> Текст для чтения:
*-*-*

После долгого ожидания Фриц и Густав узнали свой вердикт. Фриц, пятнадцати лет от роду, отпускался на свободу – Entlassung. Он мог идти. Густав получил Zurük – обратно в камеру. Фриц, бессильный что-либо сделать, в отчаянии смотрел, как отца силой уводят прочь.
* * *
Когда Фриц вышел из участка, наступил вечер. Один он пошел домой, минуя знакомые ворота Пратера. Он проходил под ними сотни раз – после заплывов с друзьями в Дунае, после семейных прогулок по парку, разомлевший от съеденных сладостей или с адреналином в крови. Сейчас он ощущал лишь пустоту.
Улицы, залитые кровью, были мрачны – словно от похмелья после вчерашнего дебоша. Леопольдштадт лежал разоренный, мостовые на торговых улицах и Кармелитермаркте ковром покрывали битое стекло и деревянные щепки.
Фриц вступил в квартиру и упал в объятия матери и сестер. «Где папа?» – спрашивали они. Он рассказал, что случилось – отца оставили под арестом. Снова в головах у них всплыли страшные названия: Дахау, Бухенвальд. Всю ночь они ждали новостей, но ничего не было, пытались спрашивать, но не получали ответа.
Новости о погромах возмутили весь мир. США в знак протеста отозвали своего посла из Берлина[59], президент заявил, что эти сообщения «глубоко потрясли американский народ… Я с трудом поверил, что подобные вещи могут происходить в ХХ веке»[60]. В Лондоне The Spectator (тогда либеральный журнал левого крыла) писал, что «варварство в Германии достигло такого размаха, такой дьявольской бесчеловечности, и настолько явственно вдохновлено правительством, что его последствия… не поддаются прогнозам»[61].
Однако нацисты отвергли обвинения в насилии, утверждая, что все это ложь, призванная отвлечь мировую общественность от по-настоящему трагического события – убийства еврейскими террористами германского дипломата. Они с гордостью заявляли, что евреи понесли заслуженное наказание, «свидетельство праведного гнева широких слоев населения Германии»[62]. Разоблачения из-за границы они называли «грязными подделками, сфабрикованными в известных иммигрантских центрах в Париже, Лондоне и Нью-Йорке и распространяемыми купленной евреями мировой прессой»[63]. Разрушение синагог означало, что евреи «больше не смогут устраивать заговоры против государства, прикрываясь религиозными обрядами»[64].
Фриц, Тини, Герта, Эдит и Курт прождали всю пятницу, но о Густаве ничего не узнали. Наконец, когда спустились сумерки и начался Шабат, кто-то постучал в дверь. Взволнованная, Тини бросилась открывать. На пороге стоял он – ее муж. Живой.
Измученный, изголодавшийся, высохший, худой как никогда. Густава, словно воскресшего из мертвых, встречали с радостью и облегчением. Он рассказал, что с ним случилось. Нацисты приняли во внимание его участие в Первой мировой, а старые друзья из полицейских подтвердили, что он был неоднократно ранен и имел награды. По распоряжению верхушки СС ветеранов следовало отпускать наравне с инвалидами, стариками и подростками[65]. Даже нацисты не зашли пока так далеко, чтобы отправить героя войны в концентрационный лагерь. Густава Кляйнмана отпустили.

*-*-*

> Фрагмент данных:

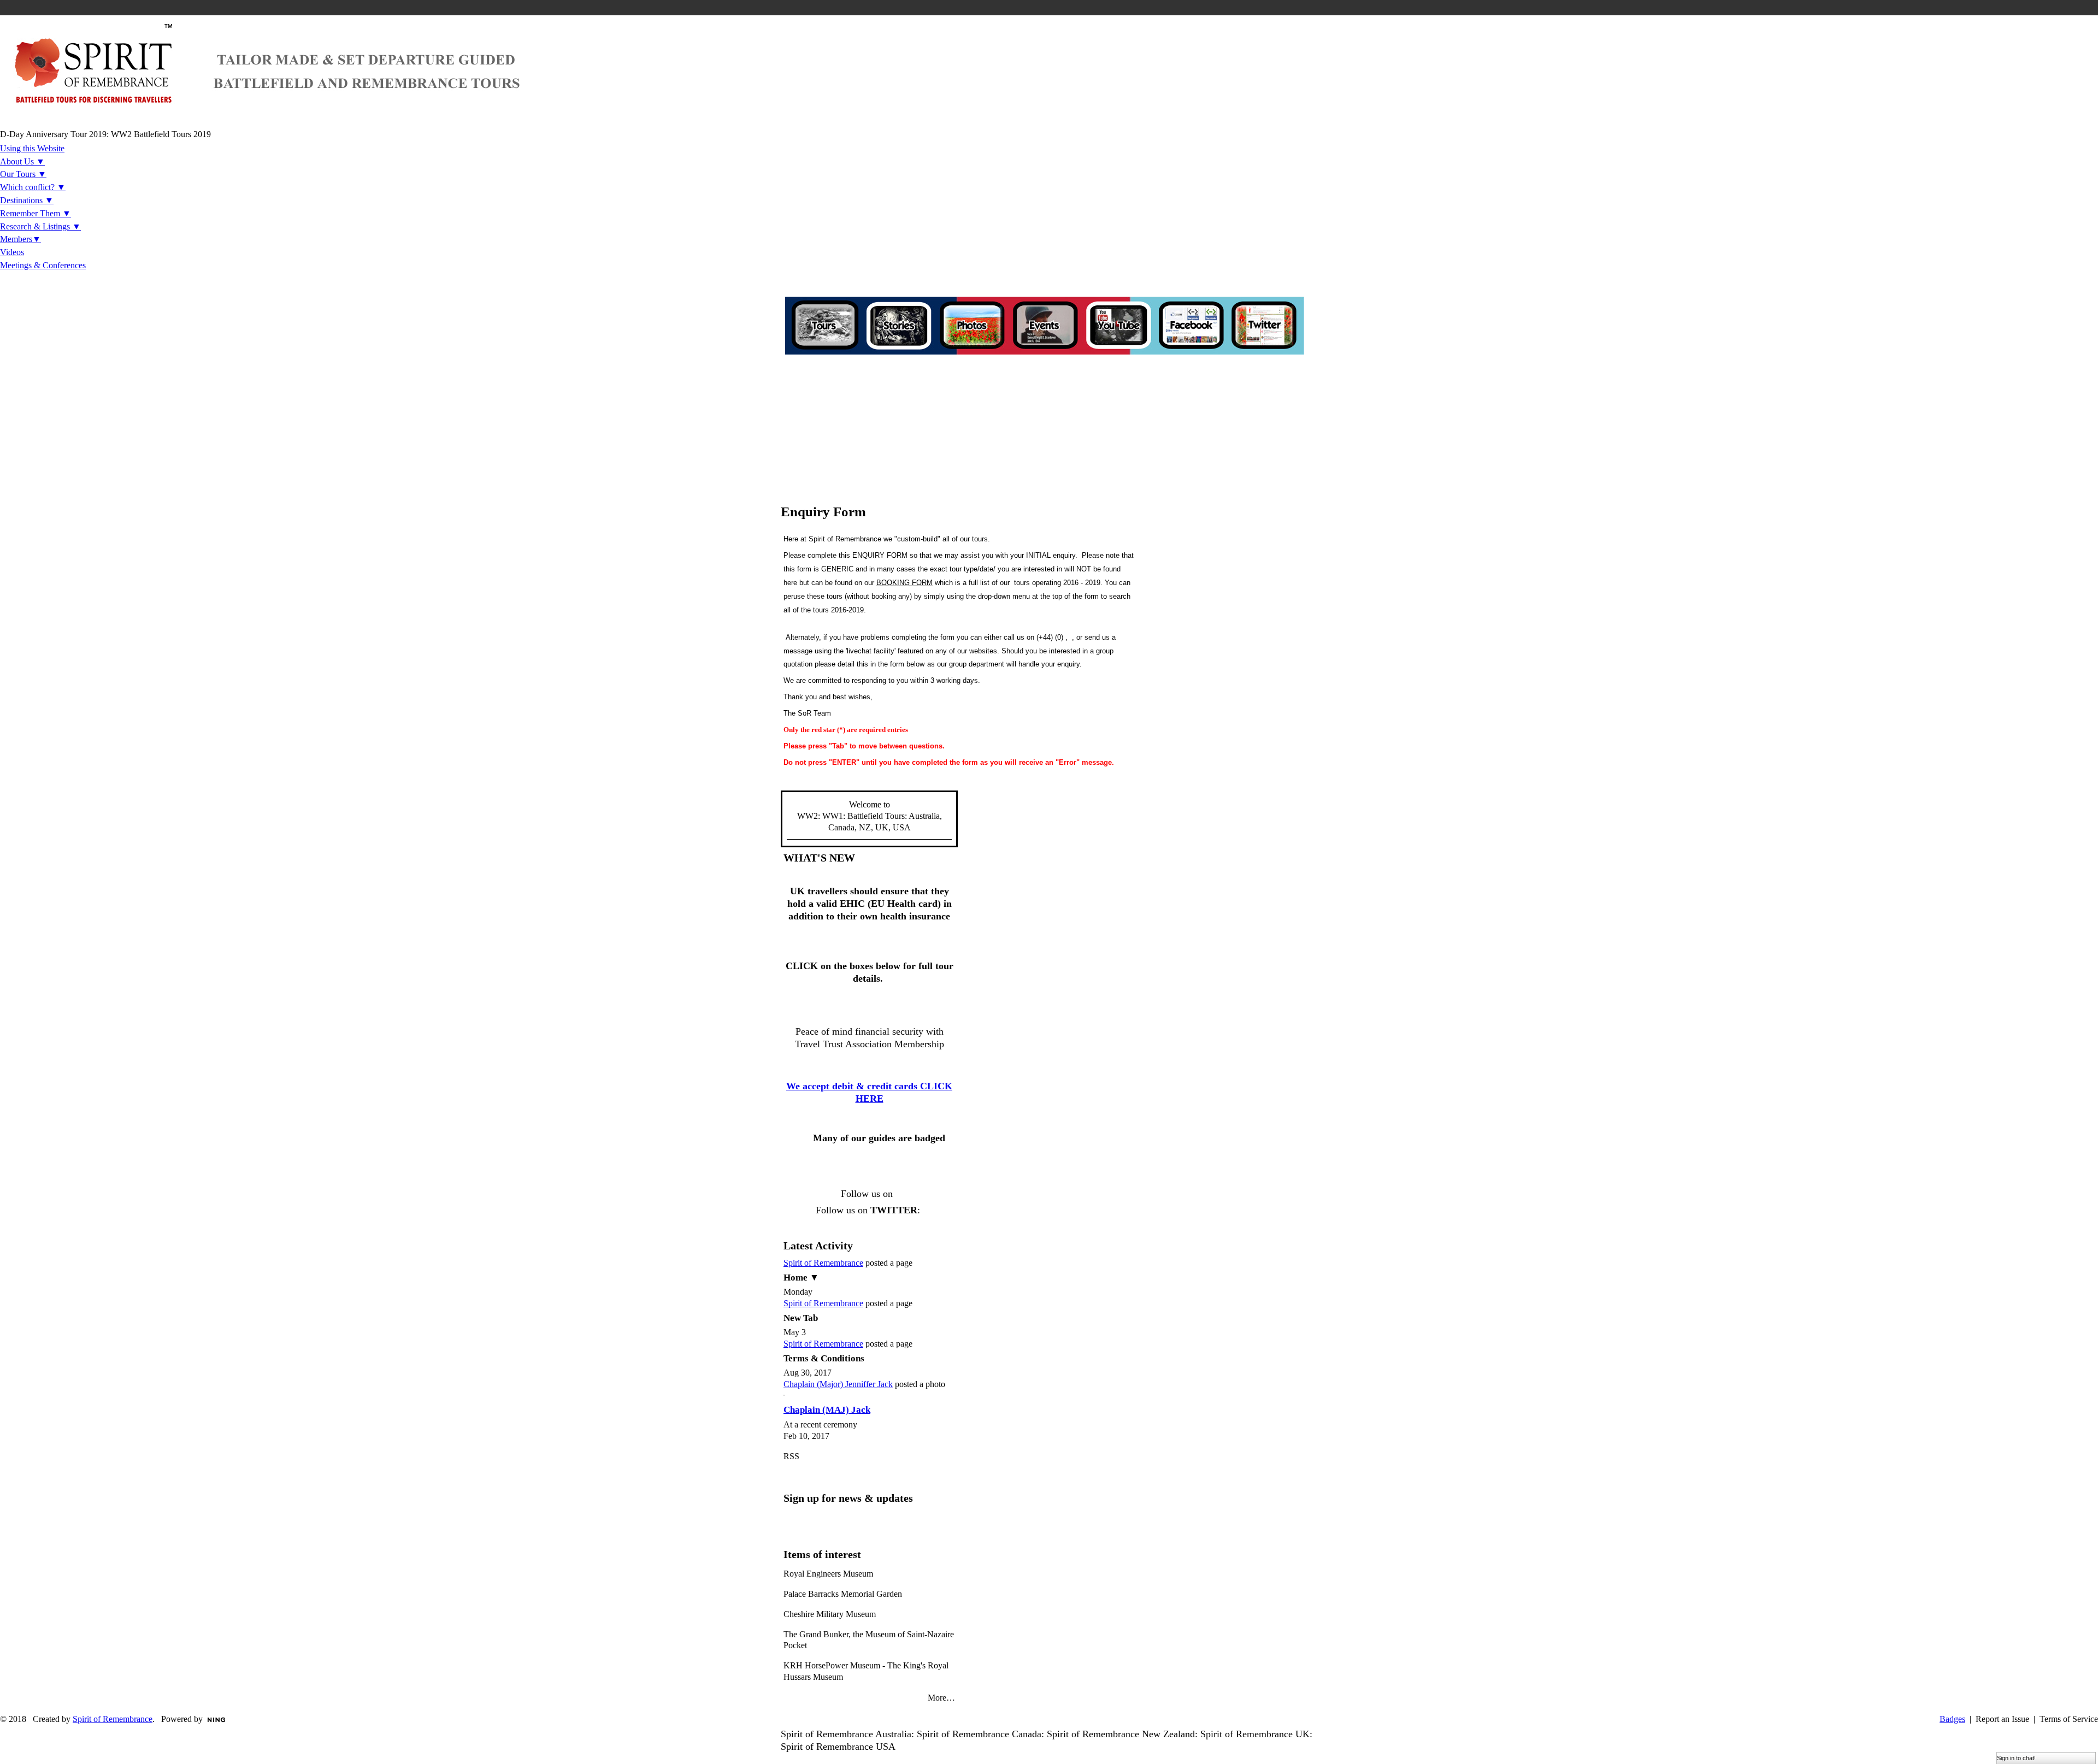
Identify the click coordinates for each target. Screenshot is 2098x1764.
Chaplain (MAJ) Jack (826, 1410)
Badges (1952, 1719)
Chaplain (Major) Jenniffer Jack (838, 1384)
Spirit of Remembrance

*-*-*

> Короткое упражнение:
Перечислите по тексту для чтения все категории людей, которых по распоряжению верхушки СС следовало отпускать.

> Ответ:
Ветераны, инвалиды, старики, подростки.